§ Aim of the exercise: Echo the data from the line with "Given: Click the Europe region heading" to the line with "Looking at the screenshot, I should coord(154,661).", including both of those lines, and leave out the pictures.

§ Provided information:

-------

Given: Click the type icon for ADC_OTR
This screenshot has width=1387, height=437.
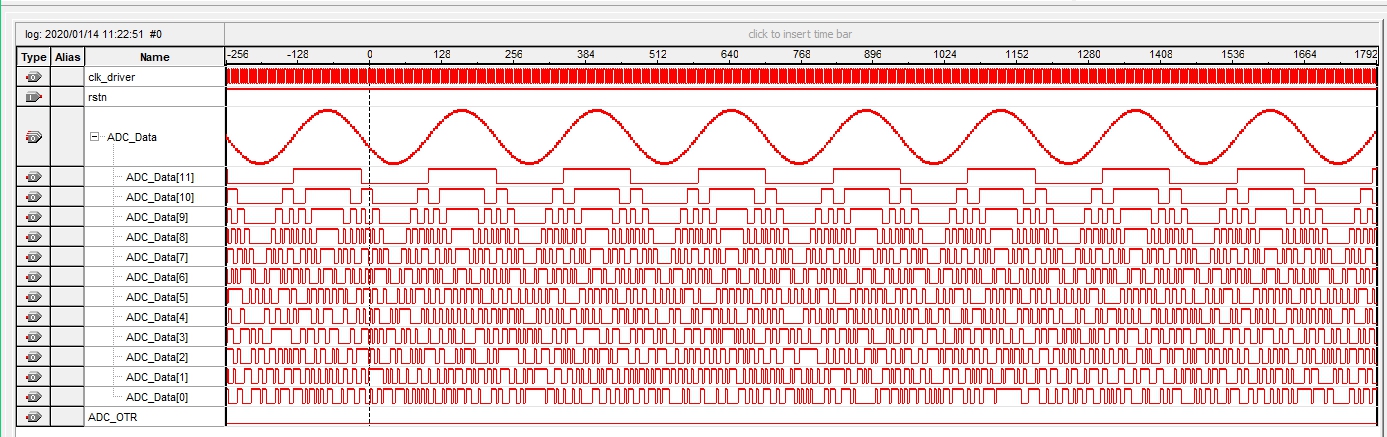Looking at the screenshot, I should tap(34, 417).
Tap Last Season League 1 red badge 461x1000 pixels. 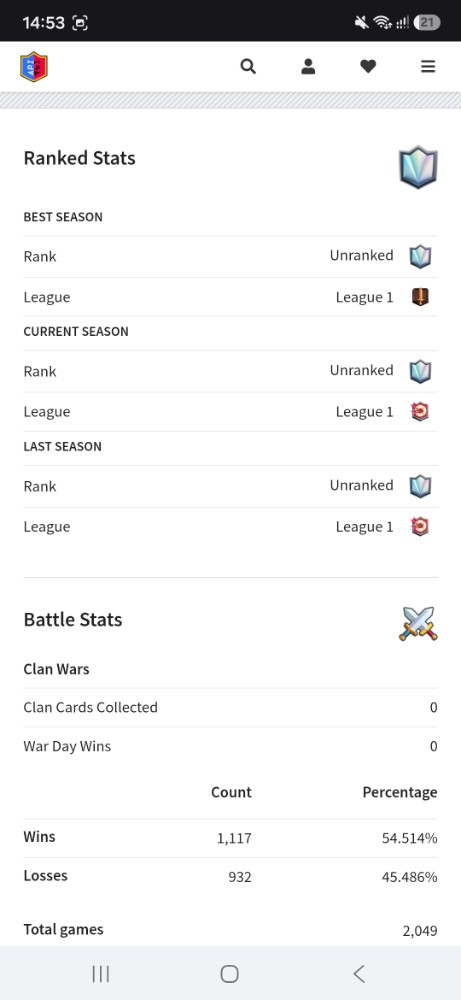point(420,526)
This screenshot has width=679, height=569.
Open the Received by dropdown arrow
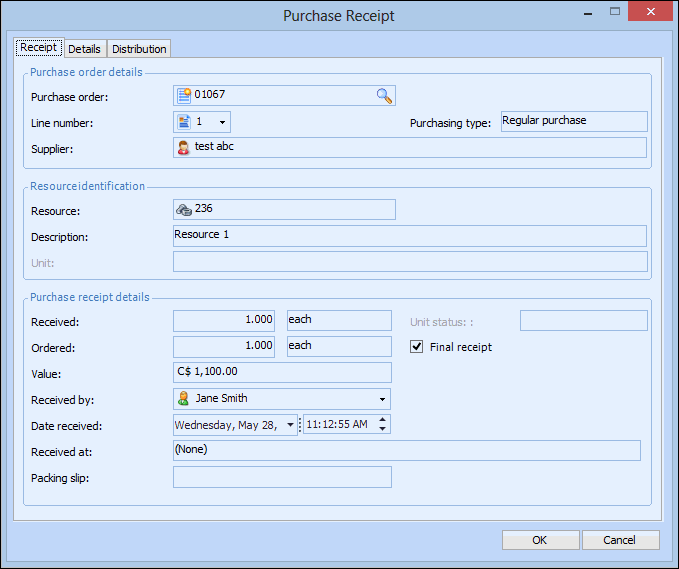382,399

-------

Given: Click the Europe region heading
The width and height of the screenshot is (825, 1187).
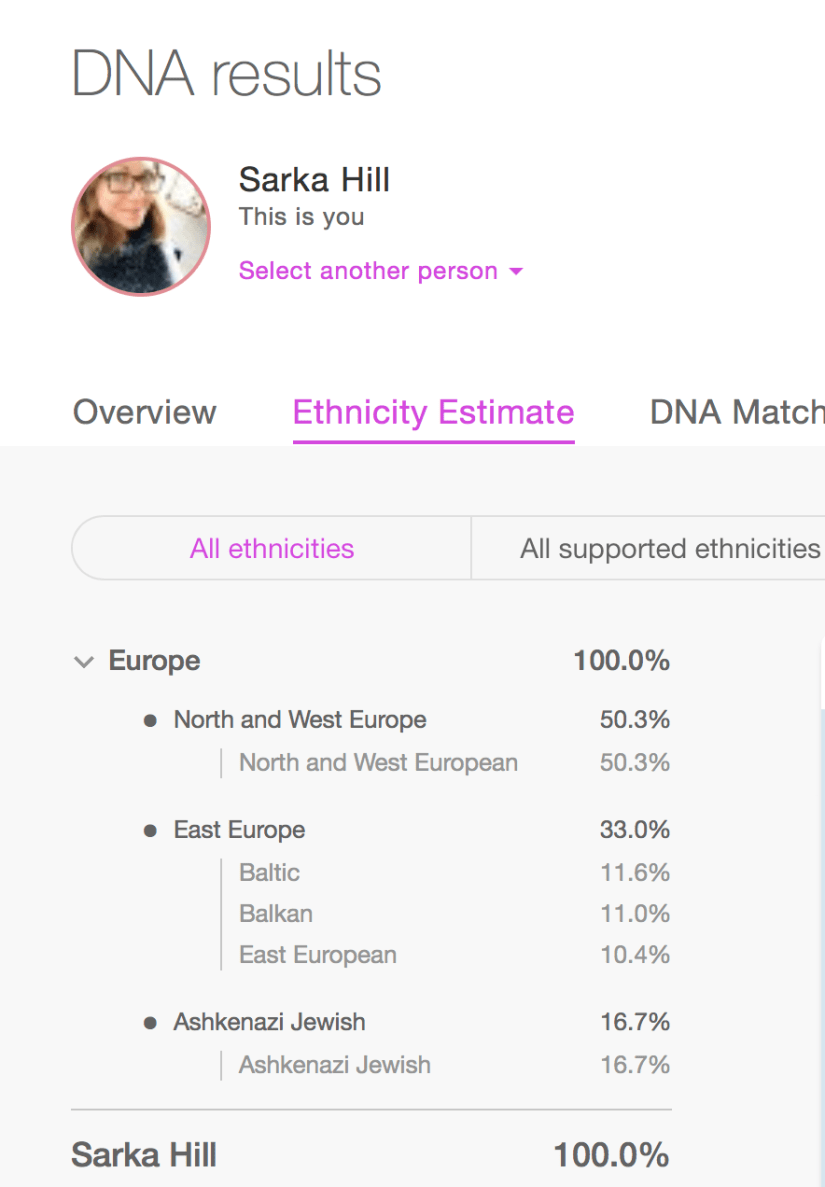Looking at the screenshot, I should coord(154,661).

-------

§ Task output:
Given: Click the Europe region heading
The width and height of the screenshot is (825, 1187).
Looking at the screenshot, I should coord(154,661).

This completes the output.